In the world of health tech news, fall is the season for text-message based health initiatives. And we welcome this trend: 85% of US adults own mobile phones and there is ample opportunity to improve wellbeing by involving individuals in the care process, collecting information, or enhancing communication and coordination between providers and patients (among others.) But how are these SMS exchanges, 2.2 million per year to be precise, configured to improve health? 

Text for health programs cover a wide range of issues, from curbing texting while driving, to smoking cessation and providing information about sexual health. By profiling a few of these mobile applications and news items, let’s explore how we go from merely texting, to texting to improve health.

HHS and Text4Health
Last month, the Department of Health and Human Services publicly announced its support for QuitNowTXT, designed to help smokers break their habit. But the excitement didn’t stop there. Because text messaging is “widely available, inexpensive and allows for immediate delivery of cessation information,” the HHS is keen to partner with other nations to distribute their program worldwide. It was designed as a resource that can be adapted to uses inside and outside the US and to languages other than English. QuitNowTXT includes tips, informational content, motivational messaging and actionable strategies to manage cravings.
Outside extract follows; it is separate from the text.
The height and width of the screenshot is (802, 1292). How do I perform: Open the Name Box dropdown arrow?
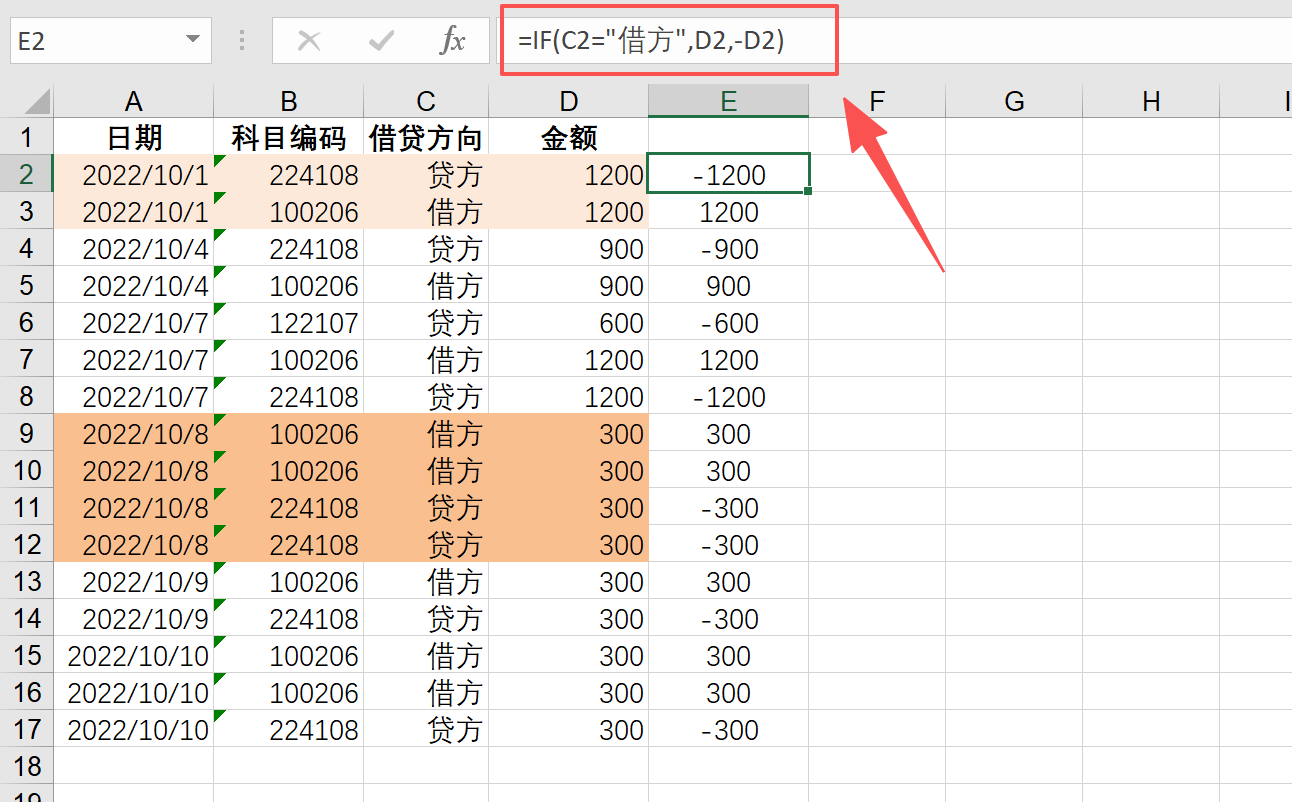[194, 40]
But a NPoll revealed that smoking prevalence is very much dependent on culture and society. Although the same mobile technology might be used throughout the world, time will tell whether this type of program can be effective on a global scale. Do people in different countries respond similarly to text-based initiatives? Is this scalable? The London School of Hygiene & Tropical Medicine are in the midst of testing smoking cessation text program, tex 2 stop.

Here’s a study that might offer some insight into how text messages can influence health across cultures. Last year researchers piloted a mobile program in Kenya to test whether communication between providers and HIV patients would improve adherence to drug regimens and suppress viral loads. Every Monday morning the group received a text message from a health worker that simply asked, “How are you?” Patients were instructed to respond that they were doing well or that they had a problem (at which point a nurse would contact them.) Although most reported that they were doing just fine and never interacted with a health worker directly, these patients showed improved adherence to drug regimens and were healthier compared to the control group, which didn’t receive the texts. (read more here)

And the most interesting part? When subjects were asked what they thought about the program, many said that they just felt like “someone cares.”  If feeling cared for improves health behavior and can be conveyed through mobile communication, then a global mHealth program might just do the trick.